Prime Minister Tony Blair said Tuesday that Saddam Hussein’s illicit weapons of mass destruction may never be found in Iraq, but insisted the dictator had posed a threat to the world.
Saddam’s alleged chemical and biological weapons programs served as London and Washington’s chief stated reasons for going to war. However, the Iraq Survey Group’s hunt for evidence has proved largely fruitless.
“I have to accept that we have not found them, that we may not find them,” Blair told a committee of lawmakers Tuesday. “We do not know what has happened to them. They could have been removed, they could have been hidden, they could have been destroyed.”
Blair rejected any suggestion that the stockpiles never existed and that Saddam had not been a danger to the world.
“To go to the opposite extreme and say therefore no threat existed from Saddam Hussein would be a mistake,” he told the House of Commons Liaison Committee.
He said the survey group had already shown that Saddam had the “strategic capability, the intent and was in multiple breaches of the United Nations resolutions.”
“I genuinely believe that those stockpiles of weapons were there,” Blair added.
In September 2002, Blair’s government published a dossier of intelligence about Iraq.
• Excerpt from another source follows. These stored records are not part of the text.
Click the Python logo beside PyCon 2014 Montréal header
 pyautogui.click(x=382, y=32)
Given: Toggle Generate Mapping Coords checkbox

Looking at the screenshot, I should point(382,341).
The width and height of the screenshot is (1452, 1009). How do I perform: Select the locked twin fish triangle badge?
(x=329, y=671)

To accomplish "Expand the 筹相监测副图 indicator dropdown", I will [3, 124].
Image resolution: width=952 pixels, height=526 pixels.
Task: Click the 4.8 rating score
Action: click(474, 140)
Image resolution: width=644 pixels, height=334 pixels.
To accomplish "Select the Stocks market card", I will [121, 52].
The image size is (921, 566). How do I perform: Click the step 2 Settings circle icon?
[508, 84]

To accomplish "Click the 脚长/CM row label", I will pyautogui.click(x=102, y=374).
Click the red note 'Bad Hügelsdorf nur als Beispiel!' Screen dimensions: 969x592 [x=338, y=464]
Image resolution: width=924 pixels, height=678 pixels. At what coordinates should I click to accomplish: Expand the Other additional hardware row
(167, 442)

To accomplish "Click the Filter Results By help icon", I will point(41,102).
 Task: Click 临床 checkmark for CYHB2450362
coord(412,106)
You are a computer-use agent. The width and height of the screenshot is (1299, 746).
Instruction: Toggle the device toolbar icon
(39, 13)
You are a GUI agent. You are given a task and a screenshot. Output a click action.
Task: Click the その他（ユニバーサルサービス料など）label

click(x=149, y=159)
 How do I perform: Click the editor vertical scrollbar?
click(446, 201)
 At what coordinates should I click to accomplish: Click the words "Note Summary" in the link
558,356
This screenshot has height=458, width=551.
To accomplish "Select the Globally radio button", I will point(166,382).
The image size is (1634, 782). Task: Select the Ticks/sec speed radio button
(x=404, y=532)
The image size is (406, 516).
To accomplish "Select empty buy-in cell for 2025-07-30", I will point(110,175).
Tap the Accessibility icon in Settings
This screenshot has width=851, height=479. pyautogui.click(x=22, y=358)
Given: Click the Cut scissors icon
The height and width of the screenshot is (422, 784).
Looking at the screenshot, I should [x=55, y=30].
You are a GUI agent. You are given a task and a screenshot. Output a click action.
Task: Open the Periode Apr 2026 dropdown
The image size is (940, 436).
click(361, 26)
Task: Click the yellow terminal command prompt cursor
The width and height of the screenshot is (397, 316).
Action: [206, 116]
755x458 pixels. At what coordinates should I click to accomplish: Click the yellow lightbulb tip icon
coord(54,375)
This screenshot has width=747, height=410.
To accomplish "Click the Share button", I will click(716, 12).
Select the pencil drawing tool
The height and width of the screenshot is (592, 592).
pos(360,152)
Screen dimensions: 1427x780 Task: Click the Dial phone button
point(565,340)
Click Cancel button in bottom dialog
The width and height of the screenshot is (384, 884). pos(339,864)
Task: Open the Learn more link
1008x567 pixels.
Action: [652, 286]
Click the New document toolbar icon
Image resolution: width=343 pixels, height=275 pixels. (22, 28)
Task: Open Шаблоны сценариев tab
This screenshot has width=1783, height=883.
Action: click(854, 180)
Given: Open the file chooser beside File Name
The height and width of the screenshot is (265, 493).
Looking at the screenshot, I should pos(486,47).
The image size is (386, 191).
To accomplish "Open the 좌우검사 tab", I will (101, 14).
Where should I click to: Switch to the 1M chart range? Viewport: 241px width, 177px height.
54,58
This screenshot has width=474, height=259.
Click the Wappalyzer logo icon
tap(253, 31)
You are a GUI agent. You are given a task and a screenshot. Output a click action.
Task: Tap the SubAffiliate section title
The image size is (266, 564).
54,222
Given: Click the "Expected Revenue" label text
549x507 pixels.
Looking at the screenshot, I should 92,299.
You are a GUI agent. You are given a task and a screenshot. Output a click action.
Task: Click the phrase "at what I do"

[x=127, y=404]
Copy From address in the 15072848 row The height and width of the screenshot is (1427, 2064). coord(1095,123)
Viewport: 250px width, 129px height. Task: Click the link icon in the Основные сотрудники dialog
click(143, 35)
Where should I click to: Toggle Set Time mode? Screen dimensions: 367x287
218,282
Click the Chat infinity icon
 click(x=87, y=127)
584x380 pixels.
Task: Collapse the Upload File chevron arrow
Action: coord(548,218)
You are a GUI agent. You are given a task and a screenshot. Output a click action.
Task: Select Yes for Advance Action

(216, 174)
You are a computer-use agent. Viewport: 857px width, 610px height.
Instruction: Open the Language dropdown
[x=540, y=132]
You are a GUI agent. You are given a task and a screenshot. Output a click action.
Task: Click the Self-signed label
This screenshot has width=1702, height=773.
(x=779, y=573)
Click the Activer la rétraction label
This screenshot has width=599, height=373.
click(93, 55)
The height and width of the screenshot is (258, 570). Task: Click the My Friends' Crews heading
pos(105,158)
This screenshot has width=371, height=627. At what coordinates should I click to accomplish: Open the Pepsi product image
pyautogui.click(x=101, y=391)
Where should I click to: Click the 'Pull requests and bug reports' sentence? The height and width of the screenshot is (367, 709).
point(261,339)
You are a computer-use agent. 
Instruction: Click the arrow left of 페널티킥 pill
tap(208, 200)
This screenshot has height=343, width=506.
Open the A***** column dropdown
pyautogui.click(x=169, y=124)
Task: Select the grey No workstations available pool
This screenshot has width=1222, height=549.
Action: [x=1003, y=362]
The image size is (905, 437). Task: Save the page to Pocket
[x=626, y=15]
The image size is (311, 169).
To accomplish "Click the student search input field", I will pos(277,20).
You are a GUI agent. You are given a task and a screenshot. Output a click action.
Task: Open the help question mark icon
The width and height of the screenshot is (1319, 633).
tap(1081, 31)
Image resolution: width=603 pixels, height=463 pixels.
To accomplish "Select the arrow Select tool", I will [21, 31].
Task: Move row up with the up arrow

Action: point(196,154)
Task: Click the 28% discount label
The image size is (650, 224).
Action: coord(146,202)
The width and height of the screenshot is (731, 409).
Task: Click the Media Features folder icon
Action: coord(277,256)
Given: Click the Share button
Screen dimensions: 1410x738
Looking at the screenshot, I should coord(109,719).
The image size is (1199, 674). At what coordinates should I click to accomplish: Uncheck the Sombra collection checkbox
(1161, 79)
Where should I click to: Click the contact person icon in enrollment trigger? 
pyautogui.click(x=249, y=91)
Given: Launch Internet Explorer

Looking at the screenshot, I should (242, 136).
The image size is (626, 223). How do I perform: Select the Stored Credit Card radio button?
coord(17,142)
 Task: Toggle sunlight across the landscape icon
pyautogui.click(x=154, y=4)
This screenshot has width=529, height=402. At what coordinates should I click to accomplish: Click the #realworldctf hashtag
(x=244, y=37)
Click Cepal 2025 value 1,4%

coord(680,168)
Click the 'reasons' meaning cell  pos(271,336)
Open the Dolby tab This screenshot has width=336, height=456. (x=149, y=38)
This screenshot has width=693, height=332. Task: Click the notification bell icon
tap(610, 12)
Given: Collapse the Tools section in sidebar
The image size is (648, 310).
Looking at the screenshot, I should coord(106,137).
At the time, Blair told the Commons that Saddam’s “weapons of mass destruction program is active, detailed and growing.” Blair said some of Iraq’s chemical and biological weapons “could be activated within 45 minutes.”
Even after no weapons were found during the war, Blair insisted they would be found. A year ago, he told one critic the search was continuing, and results would be published. “I think that when we do so, the honorable gentleman and others will be eating some of their words,” he said in Commons.
Serious questions have been asked about the quality of Britain’s prewar intelligence on Iraqi weapons. An inquiry, instigated by the government, will publish its report on July 14.